Recently I received the following note from a retired person who currently has prescription drug coverage through his previous employer. He like thousands of other people is worried about the impact PPACA may have on his coverage and rightly so. Companies are looking at this law an an opportunity to lower costs and move liabilities someplace else, specifically to the federal government and taxpayers.
If you are in the position of possibly losing your retiree prescription coverage, now is the time to write to your former employer’s CEO and CFO and tell them how important this coverage is to you and remind them that these benefits are not a gift to be taken away, but that you earned these benefits as part of your total compensation throughout the years you worked for the company.
The prescription coverage has me most concerned. I am not too worried about the routine blood pressure and heart medications but the oral chemo pills are the real concern. Right now, the pills are free and have been since November 2005 because I was part of the clinical trials. This freebie could end at any time and the monthly cost for the medication is $8,000. In addition, there is every likelihood that I could stop responding to this medication and will need another oral medication which runs the same price and which I would not get for free because I was not part of that trial.
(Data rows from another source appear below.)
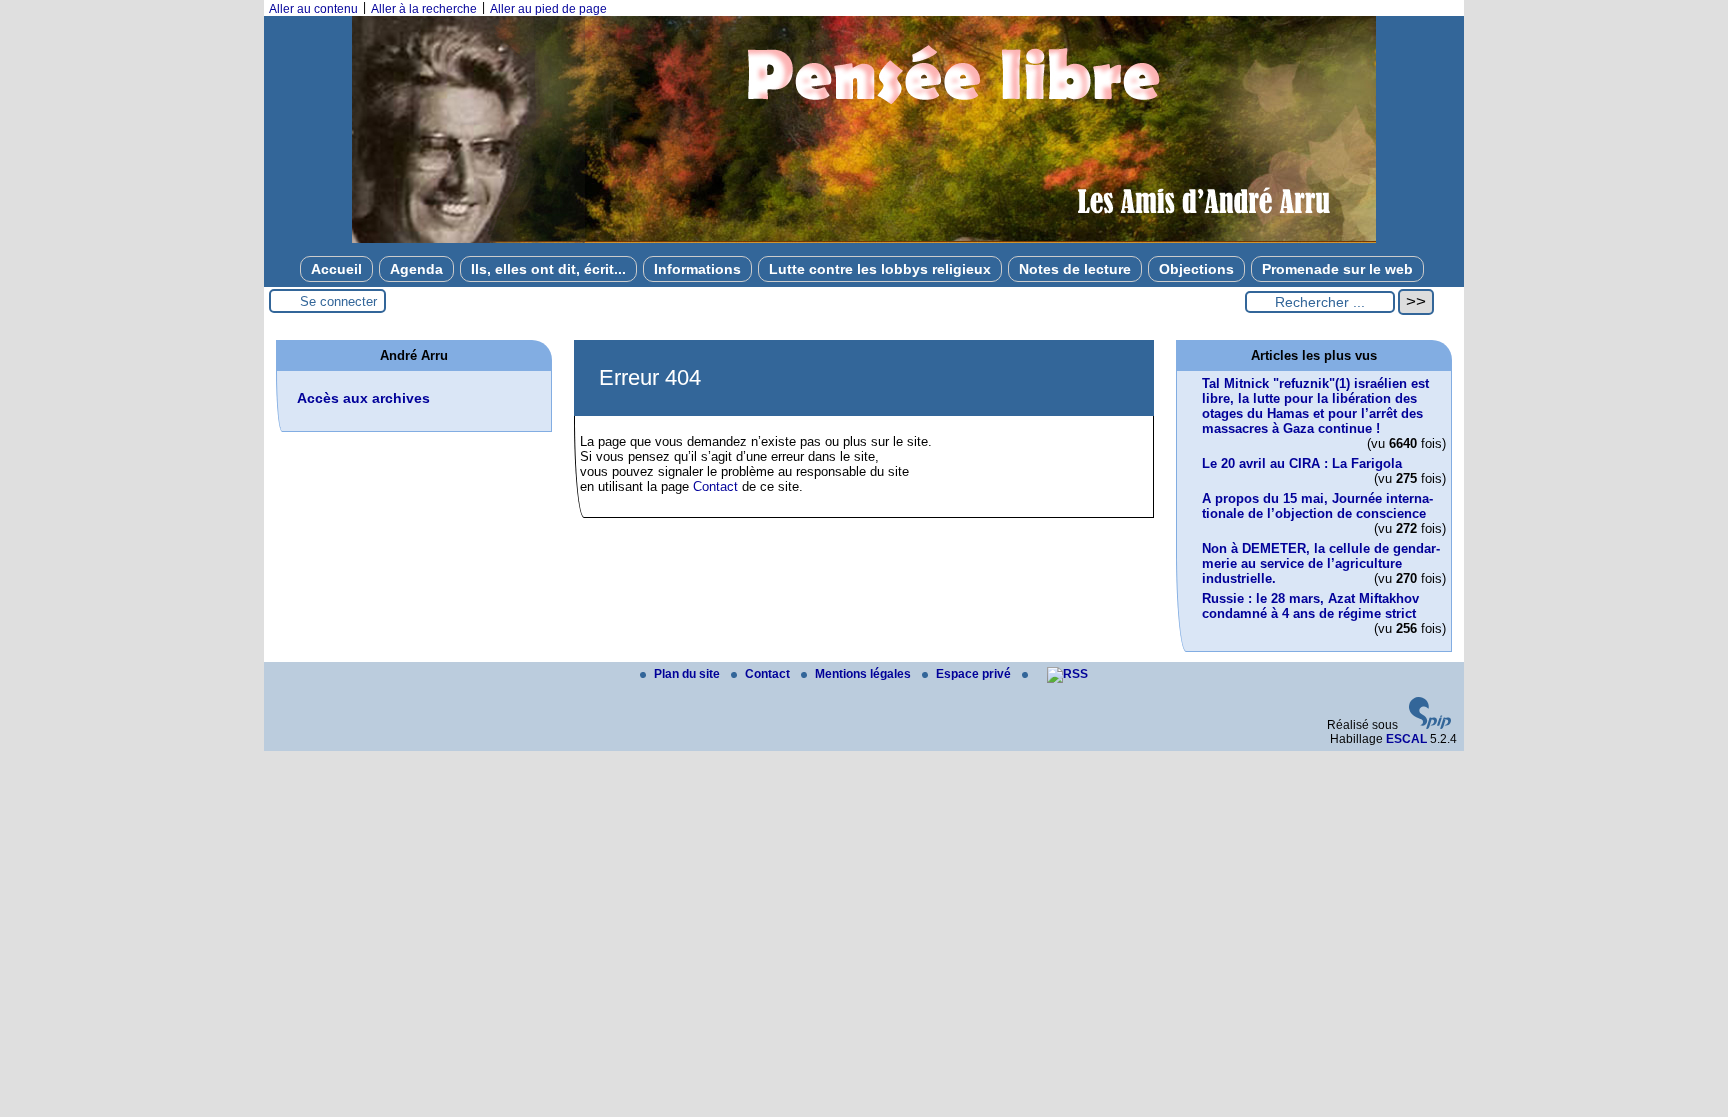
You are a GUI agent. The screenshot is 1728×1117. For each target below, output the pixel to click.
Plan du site (688, 674)
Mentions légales (864, 674)
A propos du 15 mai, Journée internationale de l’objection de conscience (1317, 506)
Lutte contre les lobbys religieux (880, 269)
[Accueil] (864, 239)
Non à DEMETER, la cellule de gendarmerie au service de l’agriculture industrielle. (1321, 563)
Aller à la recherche (424, 9)
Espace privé (975, 674)
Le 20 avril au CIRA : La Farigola (1302, 463)
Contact (715, 486)
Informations (697, 269)
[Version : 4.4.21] (1430, 725)
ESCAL (1406, 739)
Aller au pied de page (548, 9)
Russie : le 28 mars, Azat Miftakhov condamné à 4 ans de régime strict (1310, 606)
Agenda (416, 269)
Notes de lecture (1075, 269)
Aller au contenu (313, 9)
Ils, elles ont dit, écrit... (548, 269)
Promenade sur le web (1337, 269)
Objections (1196, 269)
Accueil (336, 269)
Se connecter (338, 301)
Right now, my company plan would charge $50 a month but who knows what Medicare Part D or any new employer coverage would cost or if they would think it would be beneficial to keep me alive (on paper, I do not look too good! When I first met my new primary care doctor last year he said to me that after reading my history he was surprised to see me sitting up!).
I am very lucky because all of these new drugs came along after I was diagnosed with kidney cancer. When I first met with the oncologist in August 2005, he wasn’t sure I would survive to the end of the year! I owe my life to these pills and I thank God I wasn’t diagnosed earlier when there was no treatment available.